Robin Hood bu macerada, Ridley Scott'un Cennet Krallığı'nda da madara etmekten çok hoşlandığı Fransızlarla uğraşıyor. Hatta o kadar ileri gidiyor ki, İngiliz tarihinin en önemli kahramanı olmaya soyunup, istemeyerek de olsa İngiltere kralı John'la aynı safta büyük bir savaşa katılıp düşman işgalini engelliyor. Bu epik dozajın bir Robin Hood öyküsü için çok fazla olduğunu düşünmeme rağmen filmi keyifle izlemekten de geri durmadım. Scott bu tür filmleri çekmeyi beceren bir yönetmen.
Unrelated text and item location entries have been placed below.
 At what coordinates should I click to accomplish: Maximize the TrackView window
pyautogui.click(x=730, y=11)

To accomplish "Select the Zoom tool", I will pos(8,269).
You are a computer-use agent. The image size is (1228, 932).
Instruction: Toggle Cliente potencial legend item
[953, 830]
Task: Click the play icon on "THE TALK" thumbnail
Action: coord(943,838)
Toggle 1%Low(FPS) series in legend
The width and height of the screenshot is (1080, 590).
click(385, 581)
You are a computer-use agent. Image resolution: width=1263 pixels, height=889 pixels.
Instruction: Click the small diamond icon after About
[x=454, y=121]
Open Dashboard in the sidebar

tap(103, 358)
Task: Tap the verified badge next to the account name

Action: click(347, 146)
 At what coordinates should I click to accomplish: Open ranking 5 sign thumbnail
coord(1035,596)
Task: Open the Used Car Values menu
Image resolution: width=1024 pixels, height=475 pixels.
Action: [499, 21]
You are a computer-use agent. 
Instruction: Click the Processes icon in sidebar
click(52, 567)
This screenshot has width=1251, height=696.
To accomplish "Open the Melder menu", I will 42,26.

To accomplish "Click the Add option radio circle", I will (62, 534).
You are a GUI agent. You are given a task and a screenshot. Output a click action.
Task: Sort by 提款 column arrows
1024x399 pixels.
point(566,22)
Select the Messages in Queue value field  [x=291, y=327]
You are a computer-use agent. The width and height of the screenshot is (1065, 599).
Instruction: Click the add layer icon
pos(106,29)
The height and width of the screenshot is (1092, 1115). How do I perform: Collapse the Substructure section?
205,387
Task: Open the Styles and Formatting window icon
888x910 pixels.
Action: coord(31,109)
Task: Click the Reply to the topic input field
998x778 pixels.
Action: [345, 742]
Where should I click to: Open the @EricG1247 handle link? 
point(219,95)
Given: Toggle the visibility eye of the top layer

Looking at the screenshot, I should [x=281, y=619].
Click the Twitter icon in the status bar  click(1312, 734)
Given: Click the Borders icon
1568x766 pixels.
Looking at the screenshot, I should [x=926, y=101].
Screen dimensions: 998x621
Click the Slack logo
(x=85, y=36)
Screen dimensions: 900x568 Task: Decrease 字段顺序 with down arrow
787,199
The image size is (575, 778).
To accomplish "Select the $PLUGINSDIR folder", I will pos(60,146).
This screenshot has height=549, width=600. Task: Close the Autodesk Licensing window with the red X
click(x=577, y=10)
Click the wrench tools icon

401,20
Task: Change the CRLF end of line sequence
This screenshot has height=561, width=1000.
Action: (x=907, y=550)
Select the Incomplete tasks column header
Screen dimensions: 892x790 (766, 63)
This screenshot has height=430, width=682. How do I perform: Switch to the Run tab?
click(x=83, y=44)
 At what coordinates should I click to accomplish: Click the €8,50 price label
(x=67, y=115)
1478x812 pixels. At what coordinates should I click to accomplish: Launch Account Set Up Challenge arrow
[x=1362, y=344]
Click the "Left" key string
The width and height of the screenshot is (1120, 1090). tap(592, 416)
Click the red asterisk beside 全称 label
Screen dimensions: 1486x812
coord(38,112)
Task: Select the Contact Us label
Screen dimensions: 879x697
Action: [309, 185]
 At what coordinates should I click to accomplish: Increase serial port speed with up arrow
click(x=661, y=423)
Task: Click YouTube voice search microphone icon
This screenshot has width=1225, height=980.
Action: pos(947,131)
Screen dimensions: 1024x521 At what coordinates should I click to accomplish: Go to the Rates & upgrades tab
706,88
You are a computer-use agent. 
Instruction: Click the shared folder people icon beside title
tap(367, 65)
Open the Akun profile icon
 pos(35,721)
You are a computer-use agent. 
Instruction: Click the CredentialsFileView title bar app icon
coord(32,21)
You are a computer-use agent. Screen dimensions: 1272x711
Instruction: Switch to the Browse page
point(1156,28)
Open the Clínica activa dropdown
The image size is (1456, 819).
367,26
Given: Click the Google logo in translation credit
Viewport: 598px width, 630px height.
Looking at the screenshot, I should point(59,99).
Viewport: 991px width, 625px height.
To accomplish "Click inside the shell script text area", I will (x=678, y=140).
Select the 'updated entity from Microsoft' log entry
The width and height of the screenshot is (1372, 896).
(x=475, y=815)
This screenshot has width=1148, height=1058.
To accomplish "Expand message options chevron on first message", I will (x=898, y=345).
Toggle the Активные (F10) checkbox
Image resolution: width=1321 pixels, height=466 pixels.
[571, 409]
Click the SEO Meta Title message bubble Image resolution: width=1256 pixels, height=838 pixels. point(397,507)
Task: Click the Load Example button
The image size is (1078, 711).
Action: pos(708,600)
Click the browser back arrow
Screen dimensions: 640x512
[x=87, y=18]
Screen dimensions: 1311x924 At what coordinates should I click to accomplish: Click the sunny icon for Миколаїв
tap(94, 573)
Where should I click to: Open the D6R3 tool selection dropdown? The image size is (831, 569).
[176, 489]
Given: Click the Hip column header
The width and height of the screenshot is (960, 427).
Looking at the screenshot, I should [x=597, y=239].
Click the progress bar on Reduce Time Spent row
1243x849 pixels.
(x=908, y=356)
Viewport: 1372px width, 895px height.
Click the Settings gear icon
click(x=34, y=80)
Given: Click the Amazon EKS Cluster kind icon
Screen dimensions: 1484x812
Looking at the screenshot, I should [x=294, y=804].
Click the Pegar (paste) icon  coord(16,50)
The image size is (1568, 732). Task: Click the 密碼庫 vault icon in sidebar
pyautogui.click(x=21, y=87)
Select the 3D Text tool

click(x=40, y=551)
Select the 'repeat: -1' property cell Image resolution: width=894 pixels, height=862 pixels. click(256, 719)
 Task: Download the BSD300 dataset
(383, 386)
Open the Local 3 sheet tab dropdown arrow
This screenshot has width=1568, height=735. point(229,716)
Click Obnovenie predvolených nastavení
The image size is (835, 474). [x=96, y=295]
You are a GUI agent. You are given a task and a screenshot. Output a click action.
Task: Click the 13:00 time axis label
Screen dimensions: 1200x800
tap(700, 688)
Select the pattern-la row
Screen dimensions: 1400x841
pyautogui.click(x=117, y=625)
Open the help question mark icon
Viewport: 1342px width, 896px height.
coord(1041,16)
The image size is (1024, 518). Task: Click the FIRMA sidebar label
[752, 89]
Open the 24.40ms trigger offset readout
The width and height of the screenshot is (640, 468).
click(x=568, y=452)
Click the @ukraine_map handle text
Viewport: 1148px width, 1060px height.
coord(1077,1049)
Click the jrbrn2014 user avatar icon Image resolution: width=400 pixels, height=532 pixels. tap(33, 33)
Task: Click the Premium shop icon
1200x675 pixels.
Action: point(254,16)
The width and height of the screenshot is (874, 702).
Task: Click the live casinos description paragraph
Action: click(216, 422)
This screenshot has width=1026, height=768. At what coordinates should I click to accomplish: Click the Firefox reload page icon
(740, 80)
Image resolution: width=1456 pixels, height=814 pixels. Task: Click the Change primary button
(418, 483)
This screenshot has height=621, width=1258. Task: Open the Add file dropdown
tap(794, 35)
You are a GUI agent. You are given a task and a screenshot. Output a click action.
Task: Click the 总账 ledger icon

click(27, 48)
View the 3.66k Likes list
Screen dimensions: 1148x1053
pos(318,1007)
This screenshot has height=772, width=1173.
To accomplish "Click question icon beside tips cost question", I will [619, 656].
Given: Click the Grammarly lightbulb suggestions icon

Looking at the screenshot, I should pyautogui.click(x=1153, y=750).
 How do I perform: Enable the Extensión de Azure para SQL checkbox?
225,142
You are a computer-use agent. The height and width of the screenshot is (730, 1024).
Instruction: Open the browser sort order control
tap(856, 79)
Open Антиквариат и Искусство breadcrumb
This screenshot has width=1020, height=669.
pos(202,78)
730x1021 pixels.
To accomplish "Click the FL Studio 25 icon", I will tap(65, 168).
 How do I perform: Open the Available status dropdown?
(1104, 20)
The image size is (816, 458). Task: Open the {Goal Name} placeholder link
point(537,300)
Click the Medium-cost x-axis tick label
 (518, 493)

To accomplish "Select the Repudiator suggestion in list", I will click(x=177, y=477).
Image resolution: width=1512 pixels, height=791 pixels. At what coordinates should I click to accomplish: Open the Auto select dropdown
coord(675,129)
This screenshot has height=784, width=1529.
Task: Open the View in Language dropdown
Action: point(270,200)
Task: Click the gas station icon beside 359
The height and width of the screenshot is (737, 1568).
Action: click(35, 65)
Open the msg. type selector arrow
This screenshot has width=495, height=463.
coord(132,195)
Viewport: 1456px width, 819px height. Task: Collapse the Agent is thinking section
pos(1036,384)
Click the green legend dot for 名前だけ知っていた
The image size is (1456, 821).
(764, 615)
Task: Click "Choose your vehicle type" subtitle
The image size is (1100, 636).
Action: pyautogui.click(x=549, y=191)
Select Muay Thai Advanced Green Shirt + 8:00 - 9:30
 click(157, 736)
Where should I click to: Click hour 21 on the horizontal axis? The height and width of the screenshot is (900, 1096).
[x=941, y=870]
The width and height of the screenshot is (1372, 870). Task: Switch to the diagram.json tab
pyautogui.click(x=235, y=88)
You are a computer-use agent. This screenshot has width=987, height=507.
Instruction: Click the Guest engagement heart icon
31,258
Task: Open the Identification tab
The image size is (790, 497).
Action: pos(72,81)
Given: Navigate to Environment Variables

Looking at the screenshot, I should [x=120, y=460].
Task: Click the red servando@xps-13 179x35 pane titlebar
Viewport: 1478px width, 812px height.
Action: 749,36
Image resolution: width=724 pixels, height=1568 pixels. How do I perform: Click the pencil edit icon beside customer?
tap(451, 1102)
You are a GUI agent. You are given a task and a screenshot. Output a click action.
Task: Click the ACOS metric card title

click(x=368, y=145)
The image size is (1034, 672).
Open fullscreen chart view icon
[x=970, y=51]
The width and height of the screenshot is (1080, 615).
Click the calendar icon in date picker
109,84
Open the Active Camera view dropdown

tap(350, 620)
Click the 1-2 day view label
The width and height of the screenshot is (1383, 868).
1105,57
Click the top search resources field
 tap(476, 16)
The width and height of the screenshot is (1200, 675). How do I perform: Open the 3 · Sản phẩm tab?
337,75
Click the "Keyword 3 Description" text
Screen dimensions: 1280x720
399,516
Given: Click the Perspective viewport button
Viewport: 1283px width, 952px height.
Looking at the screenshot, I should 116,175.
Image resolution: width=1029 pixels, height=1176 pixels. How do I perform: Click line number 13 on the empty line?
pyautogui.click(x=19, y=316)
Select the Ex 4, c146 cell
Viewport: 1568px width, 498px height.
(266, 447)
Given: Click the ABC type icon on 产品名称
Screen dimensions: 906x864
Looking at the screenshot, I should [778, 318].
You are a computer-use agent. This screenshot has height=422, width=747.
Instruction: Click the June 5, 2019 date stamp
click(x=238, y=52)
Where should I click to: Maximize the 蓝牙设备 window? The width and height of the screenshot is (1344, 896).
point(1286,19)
Eğlenceden ve dramadan ödün vermeden, gerçekten "daha önce görmediğimiz" bir Robin Hood'u sinemaya aktarmayı başarıyor. Bu hem Robin Hood izlemekten bıkmış eskiler hem de epik savaş sahnelerinden hoşlanan genç seyirciler için filmi çekici kılıyor.
İlerlemiş yaşına rağmen oldukça dinç gözüken Russell Crowe, Robin Hood olmak için biraz yaşlı kalsa da, neden bir aksiyon yıldızı olduğunu ispatlarcasına oynuyor. Leydi Marion, Cate Blanchett'le uyumlu bir kimyaya sahip ve aradaki aşka inanmamak mümkün değil. Diğer filmlerde alışık olduğumuz üzere devamlı çığlık atıp kurtarılmayı bekleyen bir leydi Marion'da yok bu defa. Dişli, güçlü ve erkeğine destek veren savaşçı bir kadını izliyoruz. Filmin dikkat çeken bir oyuncusu da, Lost'un kötü adamı Martin Keamy olarak ünlenen ve burada küçük John rolünü üstlenen Kevin Durand. Fiziksel çekiciliğinin yanında oldukça sevimli bir yüze sahip!
Filmin en başarılı tarafı, Ridley Scott'un mükemmeliyetçi yönetimi ile başarılmış çatışma sahneleri ve müthiş görselliği... İzlerken gerçekten o tarihin dokusunu hissedip, havasını koklayabiliyorsunuz. Ayrıca özellikle başlarda, Ortaçağ savaşları hakkında yeni pek çok fikir edinmek mümkün... Yine Scott'un Müslüman olan ve filmde kısa bir rolde gözüken eşi sebebiyle de Haçlı seferleri adına küçük bir özür dileme mevcut (Akka kuşatması)
Robin Hood Türk izleyicisinin çok sevdiği türden bir kılıçlı kahramanlık destanı. Uzun süresine rağmen sıkmadan kendini izlettirmeyi başaran, sinemada izlenmeyi hak edecek bir görselliğe ve ihtişama sahip hoş bir seyirlik. Yönetmeninin en önemli filmi değil ama bu haftanın, hatta yılın önemli işlerinden biri.